- Native name: 高群佐知子
- Born: April 1, 1971 (age 54)
- Hometown: Ōmagari, Akita

Career
- Achieved professional status: April 1, 2001 (aged 30)
- Badge Number: W-8
- Rank: Women's 4-dan
- Retired: March 31, 2020 (aged 48)
- Teacher: Seiichirō Taki [ja] (8-dan)

Websites
- JSA profile page

= Sachiko Takamure =

Japanese shogi player (born 1971)

Sachiko Takamure (高群 佐知子, Takamure Sachiko) is a Japanese retired women's professional shogi player ranked 4-dan.

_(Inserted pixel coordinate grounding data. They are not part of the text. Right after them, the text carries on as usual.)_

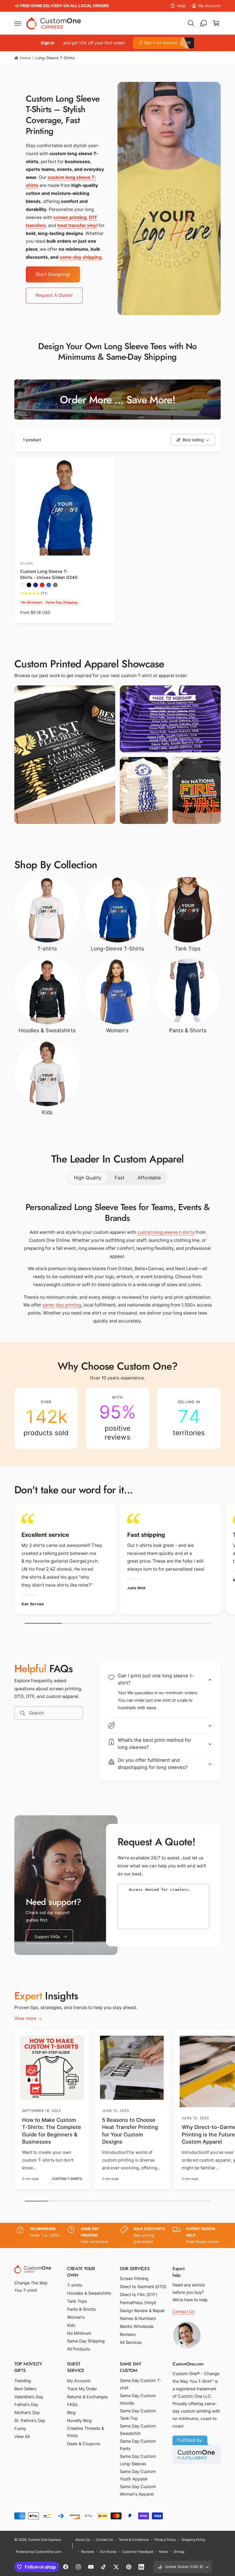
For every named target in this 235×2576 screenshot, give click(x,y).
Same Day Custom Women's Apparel (138, 2490)
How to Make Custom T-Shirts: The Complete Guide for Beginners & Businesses (51, 2131)
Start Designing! (53, 274)
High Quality (87, 1178)
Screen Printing (134, 2278)
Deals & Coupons (83, 2443)
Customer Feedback (137, 2552)
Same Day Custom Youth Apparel (138, 2475)
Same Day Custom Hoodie (138, 2399)
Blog (71, 2412)
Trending (22, 2380)
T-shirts (47, 948)
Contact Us (184, 2311)
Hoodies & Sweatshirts (47, 1030)
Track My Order (82, 2388)
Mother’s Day (27, 2412)
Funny (20, 2428)
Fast (119, 1178)
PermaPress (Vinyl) (138, 2302)
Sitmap (179, 2552)
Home (25, 58)
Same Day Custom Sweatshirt (138, 2429)
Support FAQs (47, 1936)
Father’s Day (26, 2404)
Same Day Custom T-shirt (140, 2384)
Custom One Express (44, 2540)
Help (181, 5)
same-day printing (61, 1305)
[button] (17, 23)
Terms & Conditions (134, 2540)
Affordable (149, 1178)
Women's (117, 1030)
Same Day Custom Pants (138, 2445)
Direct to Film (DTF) (138, 2294)
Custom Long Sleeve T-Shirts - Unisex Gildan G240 (49, 574)
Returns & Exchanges (87, 2396)
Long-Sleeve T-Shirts (55, 58)
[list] (117, 1418)
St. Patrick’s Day (29, 2420)
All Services (131, 2342)
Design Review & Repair (142, 2310)
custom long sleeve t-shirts (166, 1232)
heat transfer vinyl (77, 225)
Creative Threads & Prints (85, 2432)
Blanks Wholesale (137, 2326)
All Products (78, 2349)
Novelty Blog (79, 2420)
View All (22, 2436)
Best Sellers (25, 2388)
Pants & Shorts (188, 1030)
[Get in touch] (203, 23)
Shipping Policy (193, 2540)
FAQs (72, 2404)
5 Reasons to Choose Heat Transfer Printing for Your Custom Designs (130, 2131)
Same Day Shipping (86, 2341)
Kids (47, 1112)
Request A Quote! (54, 295)
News (163, 2552)
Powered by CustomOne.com (38, 2552)
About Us (82, 2540)
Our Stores (108, 2552)
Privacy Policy (164, 2540)
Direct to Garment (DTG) (143, 2286)
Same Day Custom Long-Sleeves (138, 2460)
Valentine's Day (28, 2396)
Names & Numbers (138, 2318)
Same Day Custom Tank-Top (138, 2414)
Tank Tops (188, 948)
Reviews (128, 2334)
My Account (209, 5)
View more (25, 2018)
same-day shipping (81, 257)
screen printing (70, 217)
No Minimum (79, 2333)
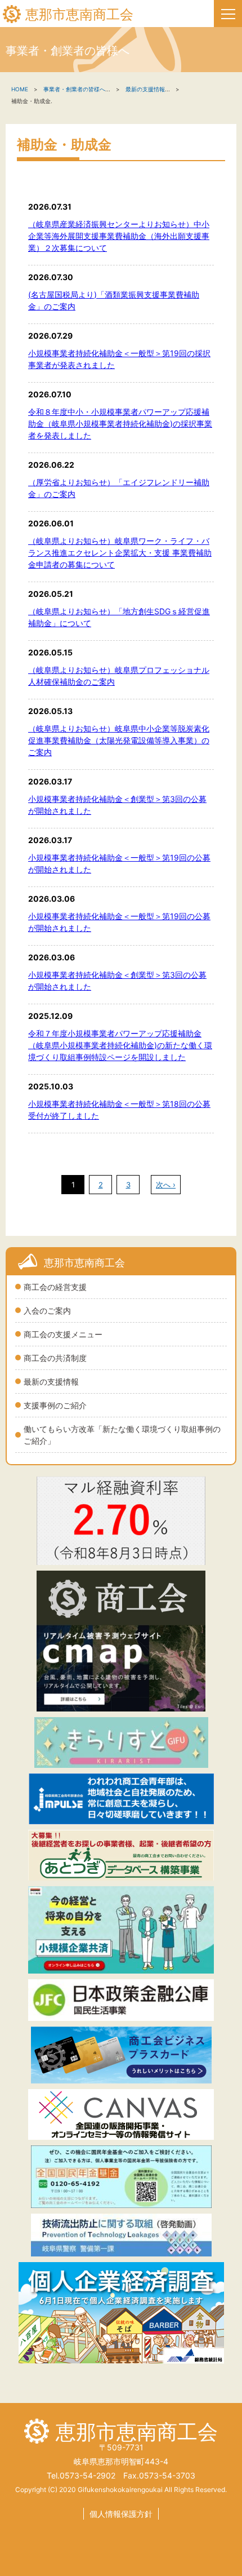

==Women's shogi professional==
===Promotion history===
Takamura's promotion history was as follows:
- 1986, March 1: 3-kyū
- 1987, April 1: 1-dan
- 1994, March 22: 2-dan
- 2000, June 30: 3-dan
- 2018, January 21: 4-dan
- 2020, March 31: Retired

Note: All ranks are women's professional ranks.

===Awards and honors===
Takamure received the Japan Shogi Association's received the "25 Years Service Award" in recognition of being an active professional for twenty-five years in 2010.

==Personal life==
Takamure is married to professional shogi player Yasuaki Tsukada, but plays professionally under her maiden name. The couple's daughter Erika is also a women's professional shogi player.